The BEAT (Base Erosion and Anti-Abuse Tax) was enacted in 2017 to discourage U.S. and foreign companies from evading their tax obligations by shifting their profits out of the United States BEAT works as a minimum tax of 10% that applies to specific multinational companies that make "base erosion payments" to related foreign parties. Sometimes referred to as the New Alternative Minimum Tax, the BEAT increases the tax liability of U.S. corporations and U.S. subsidiaries of non-US corporations.
What is BEAT?
The BEAT is a minimum tax levied on certain multinational corporations that pay taxes. It was passed as part of the TCJA of 2017.
To be subject to the BEAT, the corporate taxpayer must:
Have average annual gross revenues of at least $500 million over the past three fiscal years.
Have a base fiscal year attrition rate of 3% or more, 2% for some industries. The threshold is calculated by dividing the total amount of the taxpayer's BEAT tax benefits or deductions attributable to the taxpayer's "base erosion payments" by the amount of the taxpayer's deductions for the year.

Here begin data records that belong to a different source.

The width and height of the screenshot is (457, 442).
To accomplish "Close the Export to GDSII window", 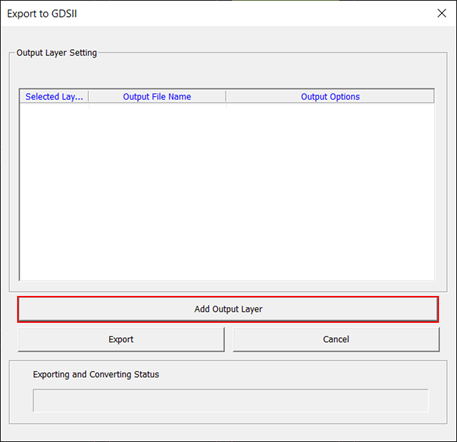I will pyautogui.click(x=442, y=13).
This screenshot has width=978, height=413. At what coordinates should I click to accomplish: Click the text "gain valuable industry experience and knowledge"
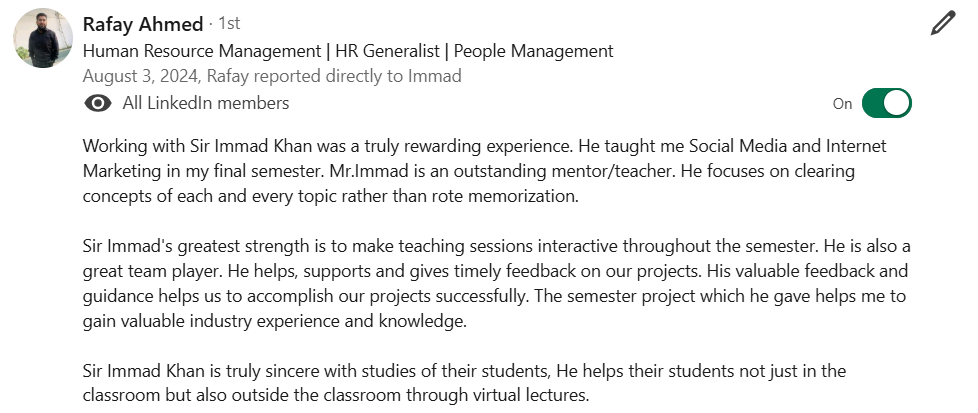[275, 322]
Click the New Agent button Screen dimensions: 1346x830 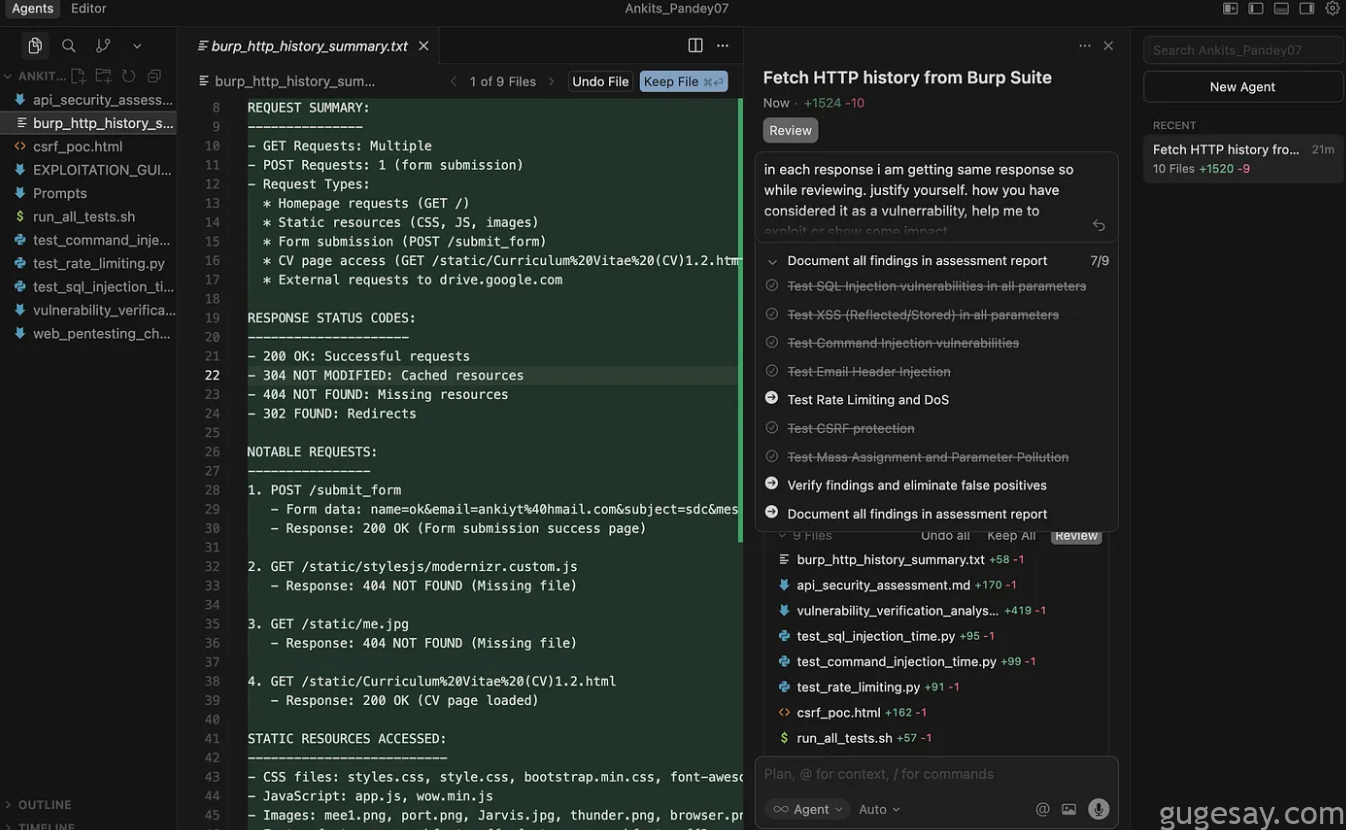click(1242, 87)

Not be a real estate investment trust (REIT), regulated investment company (RIC), or S Corporation.
Why did BEAT come about?
For decades, American corporations have reduced their tax liability in the United States by shifting their profits to an affiliate in another jurisdiction. Companies would pay a franchisee to use patents or other intellectual property in the United States. This practice would surge costs and reduce profits and taxes in the process. The United States has already tried to limit this practice by regulating transfer prices between companies, but the IRS has found this difficult to enforce.
How is BEAT calculated and works?
Base erosion payments, such as interest, royalties, and utility payments, can be deductible.
BEAT is not a replacement for income tax; it is a supplement. The BEAT rate for 2018 was 5%. It increased to 10% in 2019 and will increase to 12.5% in 2026.
The House recently passed H.R. 5376, which would further increase the BEAT to 18% through the fiscal year 2025, according to the following schedule:
10% for tax years beginning after December 31, 2021, and before January 1, 2023
5% for tax years beginning after December 31, 2022, and before January 1, 2024
15% for any tax year beginning after December 31, 2023, and before January 1, 2025
18% for any tax year beginning after December 31, 2024.
What are the changes in the 2020 final rules?
The Treasury and IRS issued the final rule in September 2020 under Section 59A. The 2020 Final Rules finalized the proposed rules published in late 2019. While the new rules retain the same purpose and structure, some changes have been made.
BEAT targets large multinational corporations using the Gross Revenue Cap and Base Erosion Percentage Cap. The thresholds are somewhat confounded by an aggregation rule, which considers a taxpayer's gross income and expenses and the overall group of taxpayers to determine the taxpayer's gross income threshold and tax erosion rate. The 2020 final rules clarify determining a contributor's aggregate group and how BEAT applies to partnerships.
Aggregate Groups
Companies use annualization and other reasonable methods to calculate gross revenue and base erosion percentage for aggregated groups when the fiscal year is short. To annualize the gross income, multiply by 365 and divide by the number of days in a taxable year.
Final regulations adopt an end-of-day rule, rather than a trade time rule, to determine when a fiscal year-end occurs when an aggregate group member joins or leaves the group.
If the aggregate group member's tax year does not coincide with or within the taxpayer's short tax year, then use a "reasonable" approach to determine the aggregate group's gross receipts and base erosion basis for the short tax year. The final rule gives examples of what is and is not considered reasonable.